Als der chilenische Schriftsteller Roberto Bolaño im Juli 2003 mit nur fünfzig Jahren in einem Krankenhaus in Barcelona starb, hatte er einen Sieg davon getragen. Es war ihm gelungen, seinen Roman "2666" abzuschließen, ein Mammutprojekt, das ihn seit Langem beschäftigte. An Hepatitis C erkrankt, schrieb er mit dem Tod um die Wette und verschob sogar eine Lebertransplantation, weil er die Arbeit nicht unterbrechen wollte.

Von Maike Albath |
    Als er schließlich fertig war, konnte der Eingriff nicht mehr rechtzeitig gemacht werden. Bolaños Vermächtnis ist ungeheuerlich. "2666" umfasst 1085 Seiten und besteht aus fünf Teilen, die jeweils eine eigene Geschichte erzählen. Die Schauplätze reichen von Europa über die USA bis nach Mexiko, die Handlung erstreckt sich von der Jahrhundertwende bis in die Gegenwart, ein Abriss des Zweiten Weltkrieges inbegriffen. Ein ganzer Kosmos entsteht. Es gibt Haupthelden und Nebenhelden, verblüffende Familienverzweigungen, Freundschafts- und Liebesbeziehungen rund um den Erdball. "2666" hat von allem etwas: Abenteuergeschichte, historischer Roman, Psychothriller, Sozialstudie, Künstlerporträt. Gleichzeitig entzieht es sich jeder Kategorisierung - das Wuchernde ist das ästhetische Grundprinzip dieses überbordenden Gebildes voller Kehrtwendungen, Zeitlöcher und überraschender Engführungen. Im Mittelpunkt steht immer wieder die Literatur.

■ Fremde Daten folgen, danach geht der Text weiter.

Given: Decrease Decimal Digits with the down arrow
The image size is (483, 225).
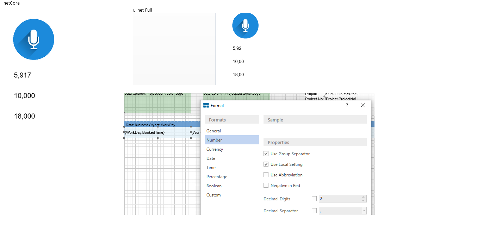Looking at the screenshot, I should (x=363, y=201).
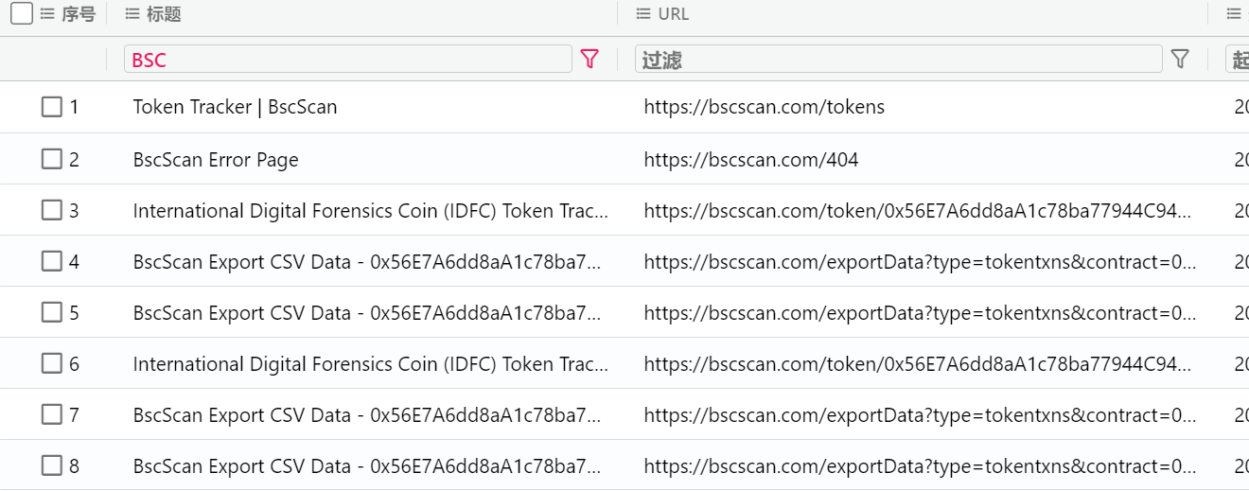Click the title filter field containing BSC
This screenshot has height=491, width=1249.
[x=347, y=60]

    Einer der Protagonisten, der melancholische Philosophieprofessor Amalfitano, erläutert die Eigenart lateinamerikanischer Intellektueller, die er wegen ihres Verhältnisses zur Macht als schattenlos empfindet.

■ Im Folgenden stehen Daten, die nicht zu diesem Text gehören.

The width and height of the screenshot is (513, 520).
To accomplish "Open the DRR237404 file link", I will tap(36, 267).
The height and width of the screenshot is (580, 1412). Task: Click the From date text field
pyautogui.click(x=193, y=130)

    Da die Intellektuellen ohne Schatten immer rücklings sitzen, können sie überhaupt nichts sehen, es sei denn, sie hätten Augen im Nacken. Sie hören nur die Geräusche, die aus der Tiefe des Stollens dringen. Und übersetzen oder interpretieren oder erschaffen sie neu. Ihre Arbeit, versteht sich von selbst, ist armselig. Sie bieten Rhetorik, wo man einen Orkan ahnt, sie versuchen eloquent zu sein, wo sie entfesselten Zorn ahnen, sie sind bemüht, sich metrische Strenge aufzuerlegen, wo nur eine ohrenbetäubende und nutzlose Stille herrscht. Sie sagen piep piep, wau wau, miau miau, weil sie nicht imstande sind, sich ein Tier von ungeheuren Ausmaßen oder die Abwesenheit dieses Tiers vorzustellen. Andererseits ist die Bühne, auf der sie arbeiten, sehr schön, sehr durchdacht, sehr reizend, nur schrumpfen ihre Dimensionen mit der Zeit zusehends.

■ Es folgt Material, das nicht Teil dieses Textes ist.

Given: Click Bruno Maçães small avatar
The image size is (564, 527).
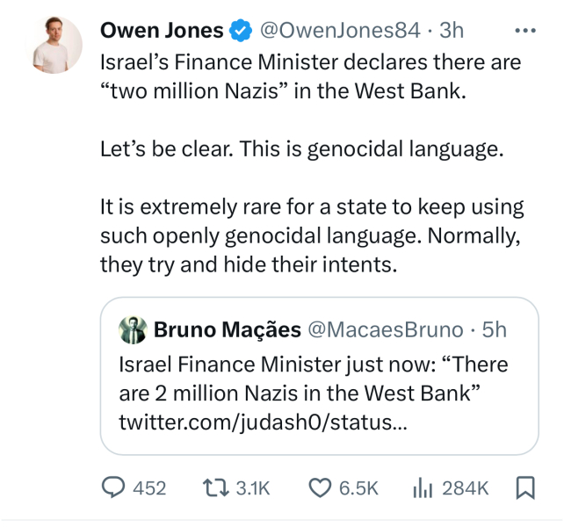Looking at the screenshot, I should 134,330.
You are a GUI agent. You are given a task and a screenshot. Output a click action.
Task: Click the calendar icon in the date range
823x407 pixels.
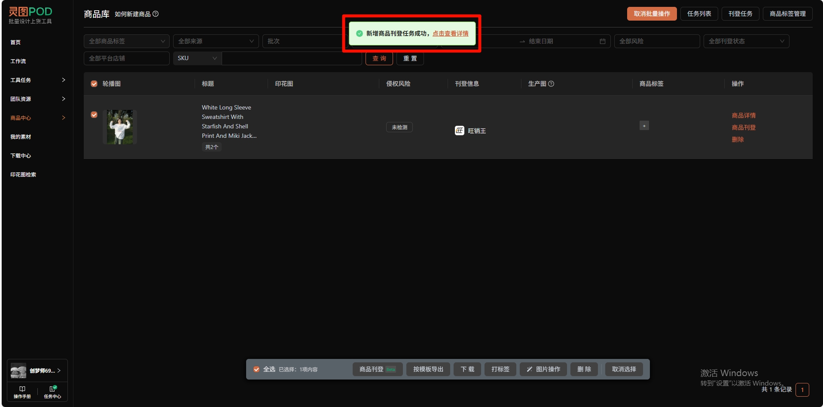click(x=602, y=41)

    Das riesige Tier, das Amalfitano hier beschwört, ist nichts anderes als eine Chiffre für die Literatur, die für Bolaño und seine Helden das Absolute darstellt und immer ein Wagnis bedeutet. Im Vergleich dazu sind Wissenschaftler, Kritiker und Journalisten, denen der erste, zweite und dritte Teil von "2666" gewidmet ist, ein lächerlicher Abklatsch. Sie verkörpern die Binnenstrukturen, das uneigentliche Drumherum, sie sind Schmarotzer, die sich vom Eigentlichen ernähren. Bolaño selbst wagt sich ins Innerste vor, und wie in vielen seiner Romane erfindet er ein Alter Ego, das das ebenfalls tut. Der Motor von "2666" ist nämlich der geheimnisvolle Benno von Archimboldi, ein mythischer deutscher Schriftsteller, 1920 in einem Dorf an der Ostsee geboren, dessen umfangreiches Werk ganze Heerscharen von Forschern fasziniert. Er verkörpert das abwesende Zentrum, bis er im letzten Teil dann selbst auftaucht. Schon in Bolaños großartigem Roman "Die wilden Detektive" von 2002 über eine durchgeknallte Truppe junger Dichter war ein vermeintlich französischer Autor mit demselben Namen aufgetaucht, Verfasser des Werkes "Die unendliche Rose". Damit schlägt Bolaño eine jener gewitzten Querverbindungen, die er so liebt: Er spielt auf eine Erzählung von Borges an, über die er selbst einen kurzen Text geschrieben hat. In der Geschichte geht es um Paracelsus, der einem Schüler gegenüber behauptet, dass eine Rose unzerstörbar sei – auch wenn man sie ins Feuer würfe, könne man sie mit Worten wieder auferstehen lassen. Sie sei ewig, nur ihr Erscheinungsbild ändere sich. Im Grunde umreißt der Chilene damit seine Poetik: Er erschafft aus der Asche des vergangenen Jahrhunderts die Wirklichkeit. "2666", dessen Titel ebenfalls in den "Wilden Detektiven" auftaucht und sich auf einen Friedhof aus dem Jahre "2666" bezieht, ist "Die unendliche Rose" von Archimboldi. Sein Pseudonym erinnert nicht von ungefähr an den manieristischen Maler Arcimboldo mit den Gemüse- und Obstköpfen, berühmt für sein Verwirrspiel der Formen. Bolaños Archimboldi lebt seit Jahren an wechselnden Orten in Europa und meidet jede Öffentlichkeit. Seine Bücher stehen für sich, nur seine 90-jährige Verlegerin Baronin Bubis aus Hamburg kennt ihn näher und weiß, wo er sich aufhält. Der Leser nähert sich Archimboldi vom Rande her.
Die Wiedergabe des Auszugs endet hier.